Penrose is a neighborhood in Arlington County, Virginia, USA, located roughly three miles from Washington, D.C. It is bordered by Joint Base Myer-Henderson Hall to the east, Columbia Pike to the south, S. Walter Reed Drive and S. Fillmore St. to the west and U.S. Route 50 to the north. The Naval Support Facility Arlington is located within the neighborhood boundaries. 

It is a multi-cultural neighborhood which includes houses from the early 1900s up to new construction. The neighborhood includes the Penrose Historic District. The neighborhood is a mix of single family homes, duplexes, townhouses, condominiums, and apartments. There are three public parks located throughout the neighborhood: Towers Park in the southeast corner of the neighborhood, Penrose Park, located in the center of the neighborhood, and Butler Holmes Park, located in the northern part of the neighborhood. 
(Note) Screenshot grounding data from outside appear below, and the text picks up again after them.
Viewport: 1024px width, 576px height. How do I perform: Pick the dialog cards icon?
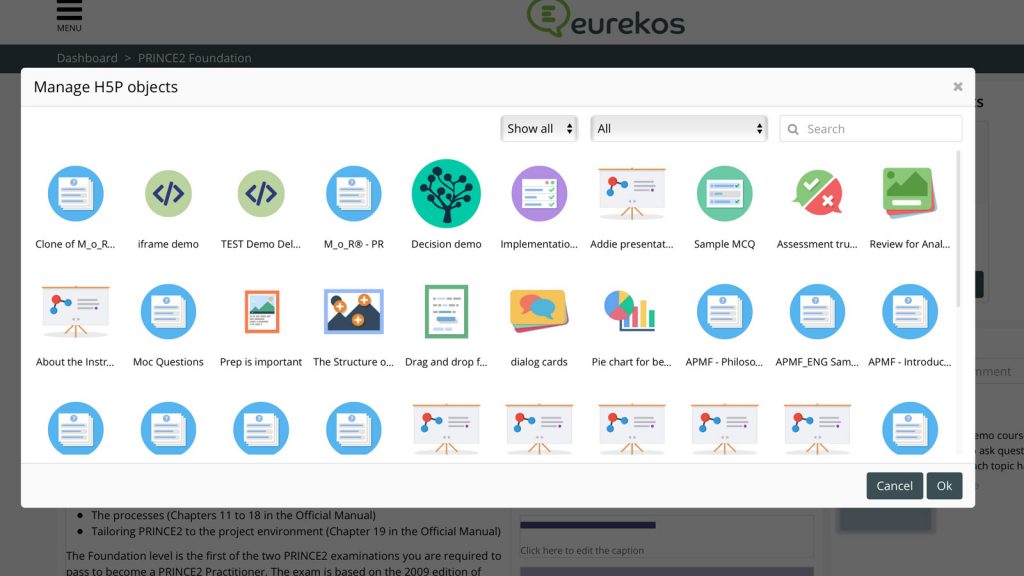coord(539,312)
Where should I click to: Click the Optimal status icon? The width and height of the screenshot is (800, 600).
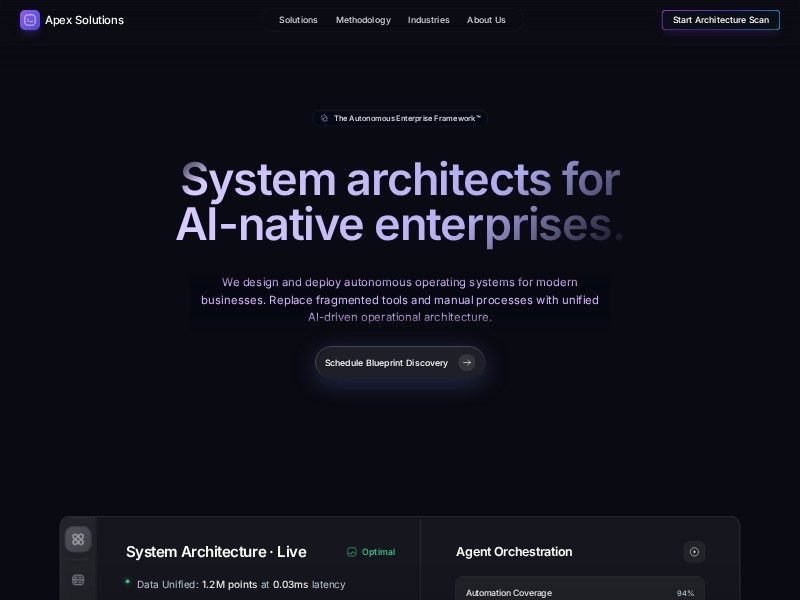point(352,552)
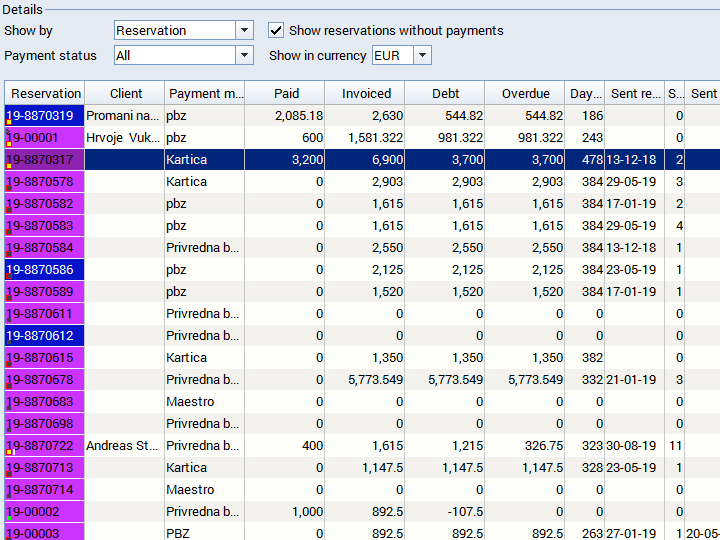Image resolution: width=720 pixels, height=540 pixels.
Task: Click the Invoiced column header
Action: tap(367, 94)
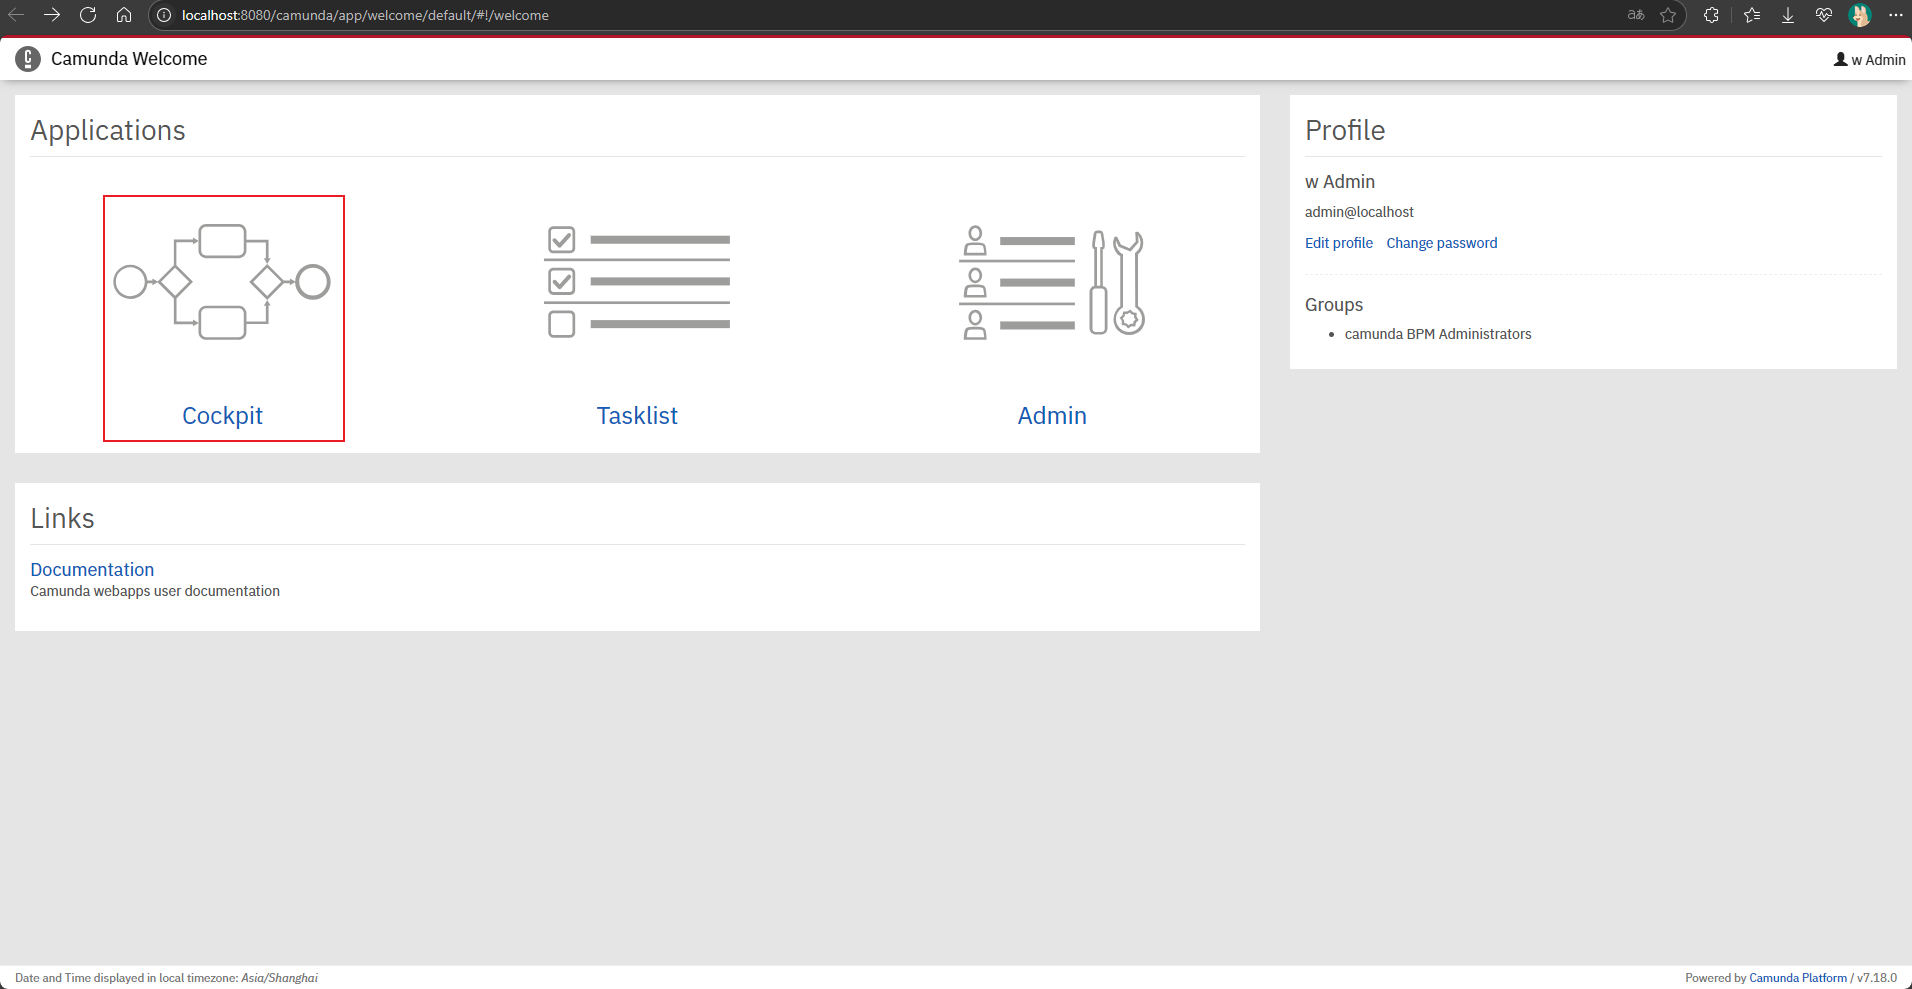Open the favorites list icon
Image resolution: width=1912 pixels, height=989 pixels.
pyautogui.click(x=1752, y=15)
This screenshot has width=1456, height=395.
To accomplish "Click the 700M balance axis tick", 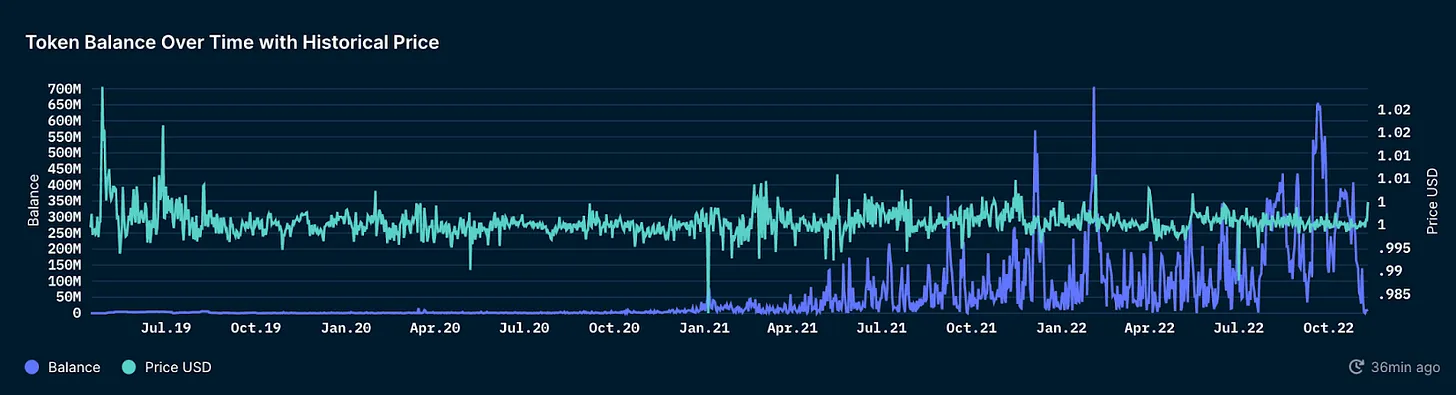I will (x=64, y=89).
The southern part of the neighborhood, bordering Columbia Pike, is made up of mixed use commercial and residential buildings, including a number of restaurants and stores. 

Penrose is less than 1 mile from Arlington National Cemetery, less than 2 miles from the Pentagon, the Foreign Service Institute, Pentagon City and the Pentagon City Metro Station, and less than 3 miles from Ronald Reagan Washington National Airport and the Arlington neighborhoods of Rosslyn and Shirlington. Neighboring Arlington neighborhoods include Lyon Park to the north and the Arlington Heights Historic District to the west.